Can you briefly introduce yourself and share what makes you or your brand unique?
I’m a showrunner at AMO Pictures, a production company based in Ukraine that creates vertical content for audiences worldwide. We have creative teams in Kyiv, Los Angeles, London, and several other cities across the globe.
Our work spans both original vertical IPs, which we later license, and commissioned vertical series produced for our clients and partners. You may have seen some of our projects on platforms like ReelShorts (Love at the Dangerous Speed – 100M views), DramaBox (My World Ends With You – 60M views), GoodShorts, MyDrama, and others.
My role involves overseeing the entire creative process of a vertical series — transforming a script on paper into a fully realized, distinctive story where every element, from casting and color grading to visual style, serves the narrative.

Appreciate your sharing that. Let’s talk about your life, growing up and some of topics and learnings around that. Who taught you the most about work?
The vertical stories we create today are a fascinating hybrid form — not something that can be instantly understood or categorized. They combine IT-driven data insights, storytelling craft, and performance marketing.
Fortunately, I’ve had experience in all three worlds: years in television, where I learned to shape dramatic arcs within unscripted reality formats; and time in IT, where I worked as a creative producer in performance marketing.
That blend of experience helps me truly grasp how this ecosystem functions — and also recognize how much more there is to explore. I deeply believe that real success only comes when you understand what you’re doing and why you’re doing it.

When did you stop hiding your pain and start using it as power?
There is a war in my country. We live under constant pressure — mental for some, physical for others — and every one of us carries a sense of ongoing pain.
What does it mean to lose a family member? To lose your home? To have your husband taken prisoner? These are not abstract ideas for us — they are lived experiences.
In the creative industry, we’ve learned to transform this pain into creative insight — to channel it into how we reveal characters, how we express emotion, and how we capture truth on screen.
For many people around the world, such experiences exist only in movies. But for us, they are real. And that reality gives us a deeper understanding of what our characters feel — because, in many ways, we have felt it too.

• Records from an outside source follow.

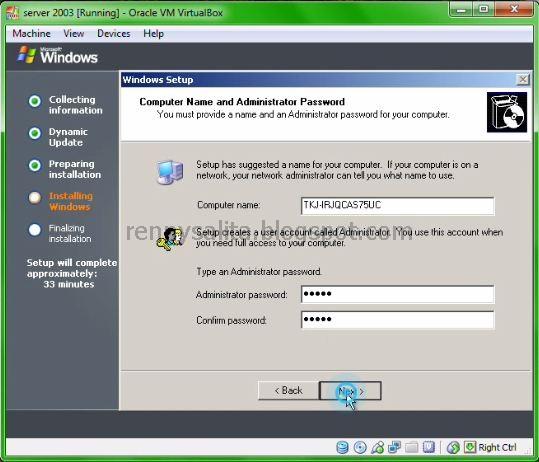Click the shared folders status icon
Screen dimensions: 539x462
[411, 447]
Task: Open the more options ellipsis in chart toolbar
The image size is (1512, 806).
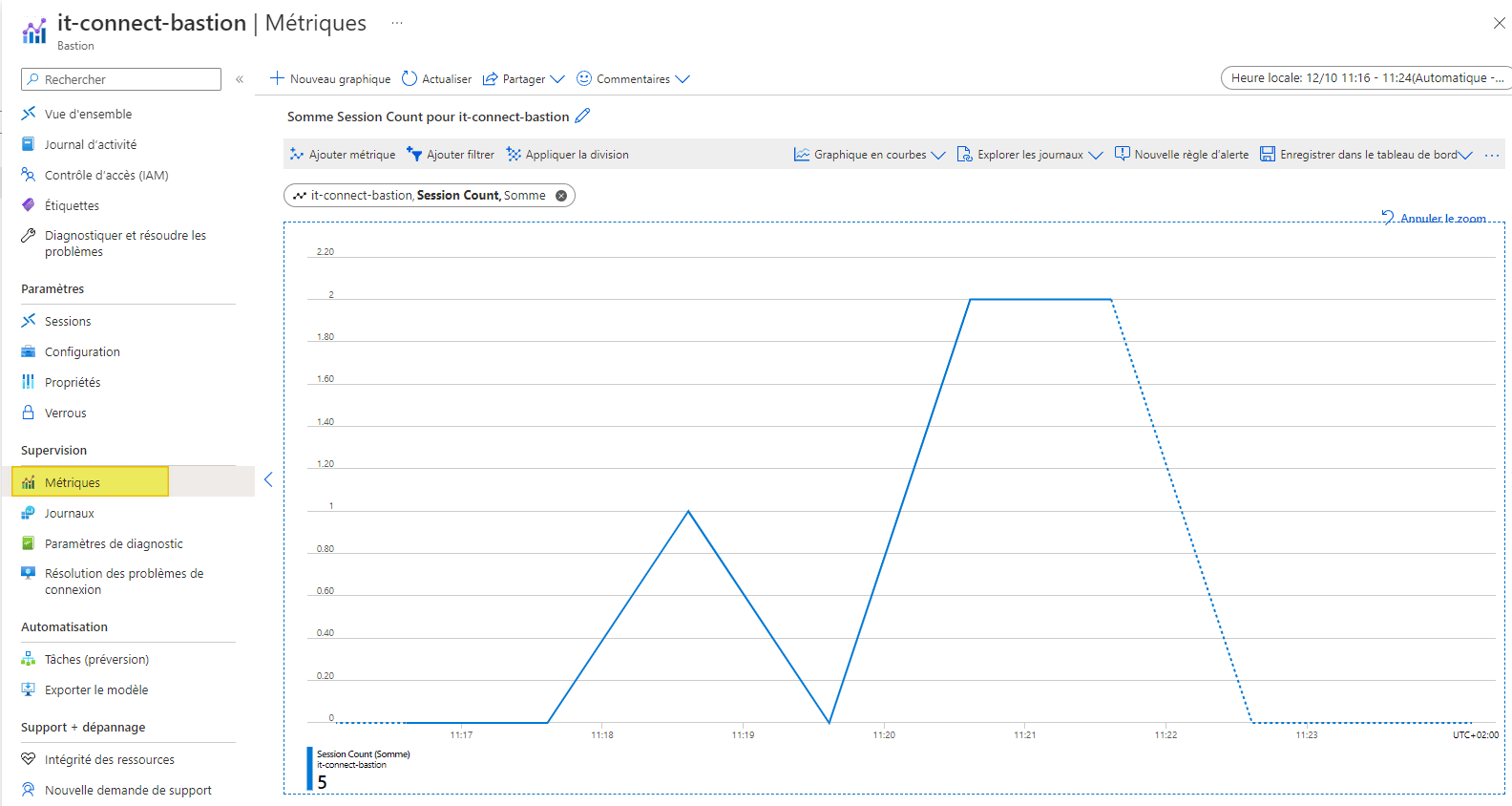Action: pos(1492,155)
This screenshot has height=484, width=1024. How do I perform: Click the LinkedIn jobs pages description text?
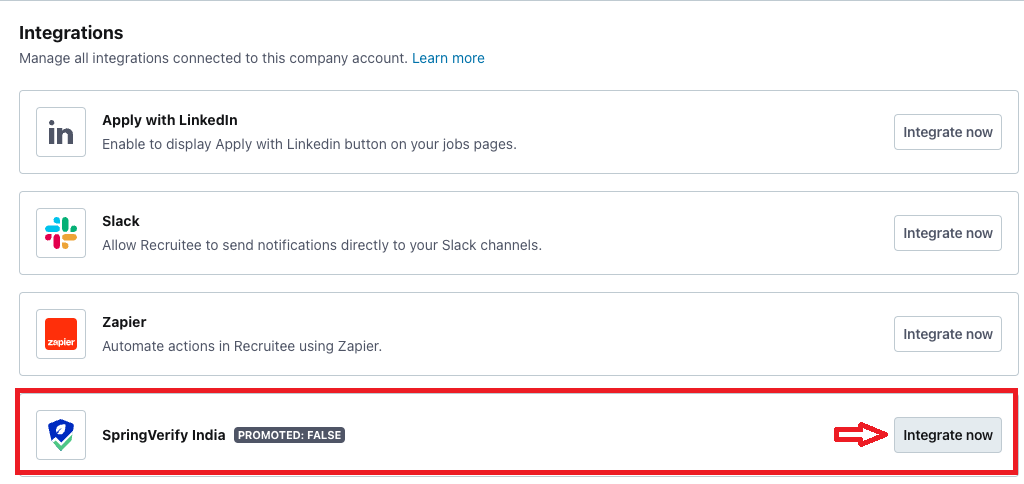310,144
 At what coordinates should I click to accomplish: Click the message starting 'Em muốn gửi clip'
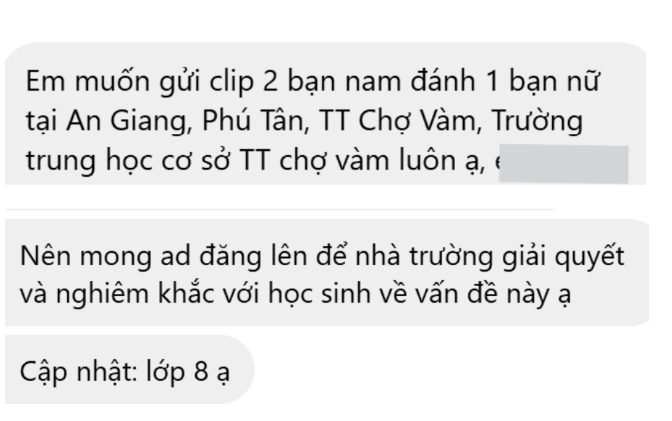point(325,114)
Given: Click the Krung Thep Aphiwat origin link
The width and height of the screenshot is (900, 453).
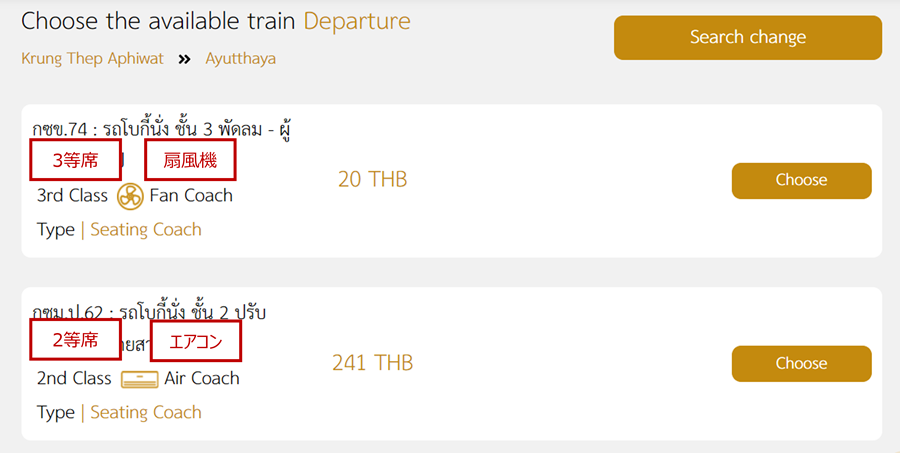Looking at the screenshot, I should (x=92, y=59).
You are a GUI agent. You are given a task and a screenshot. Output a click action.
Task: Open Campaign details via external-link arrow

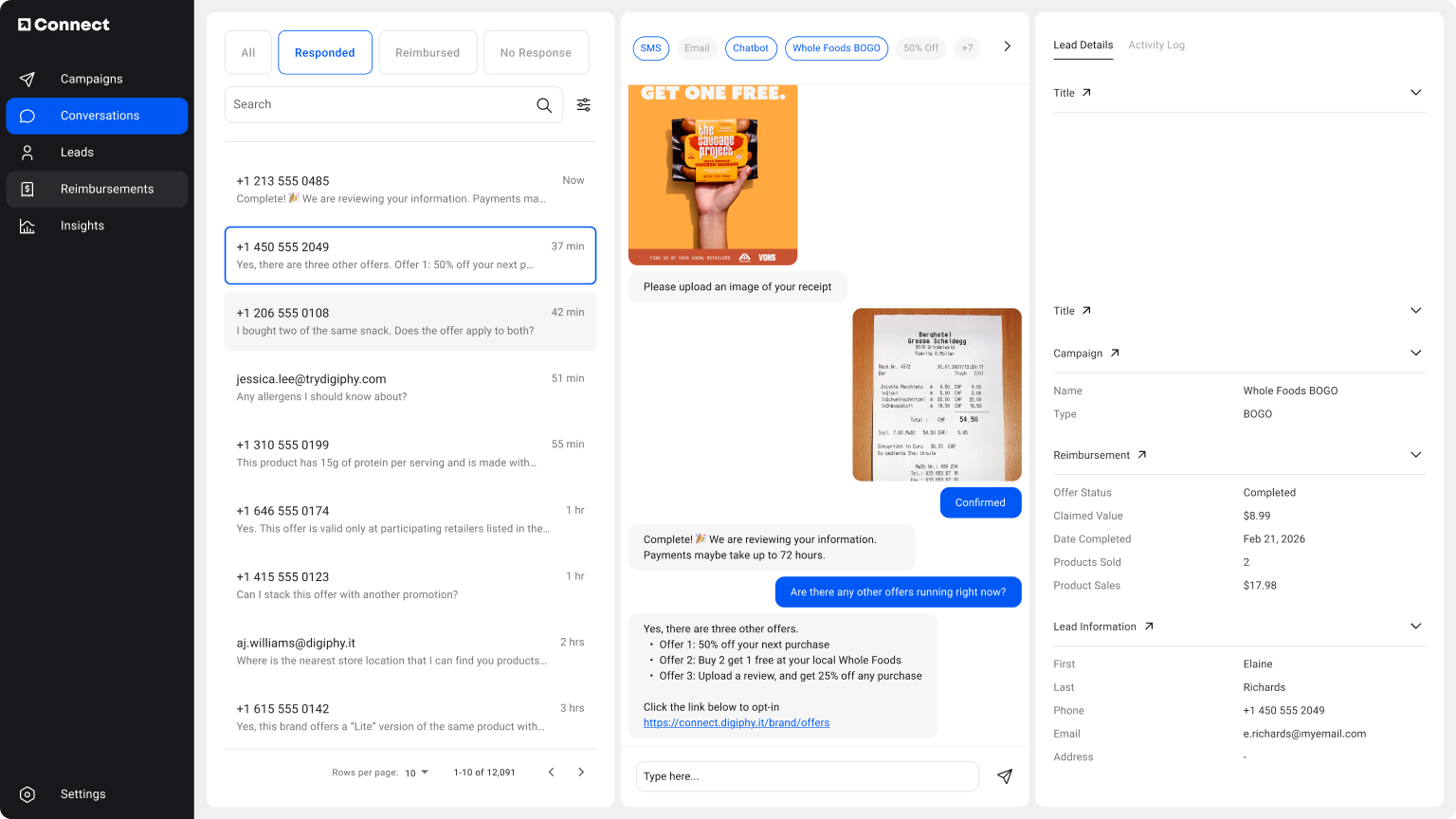pos(1117,352)
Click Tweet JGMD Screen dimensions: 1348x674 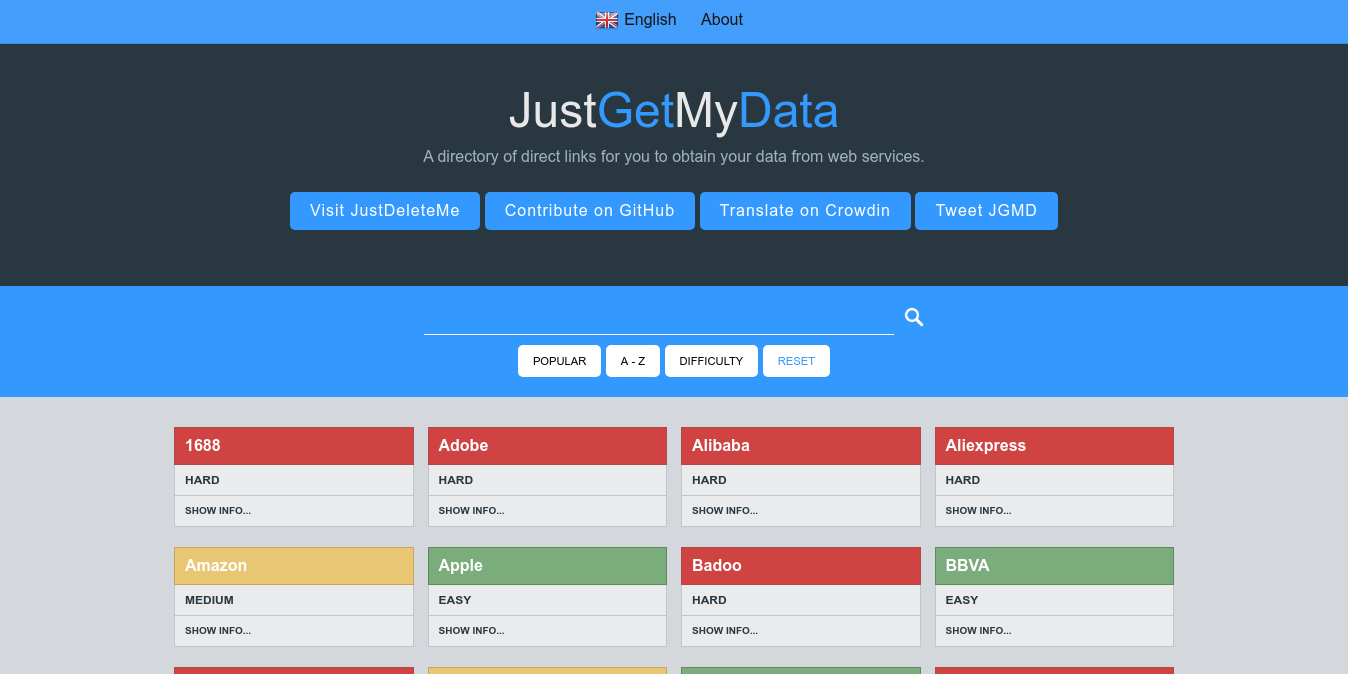pyautogui.click(x=986, y=211)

So a lot of these questions go deep, but if you are open to it, we’ve got a few more questions that we’d love to get your take on. What are the biggest lies your industry tells itself?
A very interesting shift is happening right now in the vertical content scene in Los Angeles. At the beginning of 2024, it was almost impossible to find seasoned professionals willing to work on vertical dramas — and even when they did, many preferred to do so under pseudonyms.
Now, however, the situation has completely changed. Vertical storytelling has become a recognized and in-demand industry.
We should never underestimate the audience’s curiosity — or try to decide for them what they will or won’t enjoy.

Okay, we’ve made it essentially to the end. One last question before you go. Are you doing what you were born to do—or what you were told to do?
I deeply believe in Hryhorii Skovoroda’s philosophy of “srodna pratsia” (“congenial work”) — the idea of finding one’s true calling. A person truly lives life, rather than merely exists, when they do what brings them genuine joy.
Of course, there are always routine tasks and corporate formalities, but when you truly enjoy what you do — or take pride in the product you create — you realize that it all has meaning.
So yes — the industry, data, and market expectations often set the framework for what we do.
But every time a new project I’ve created goes live, I can’t help but feel a deep sense of excitement and fulfillment.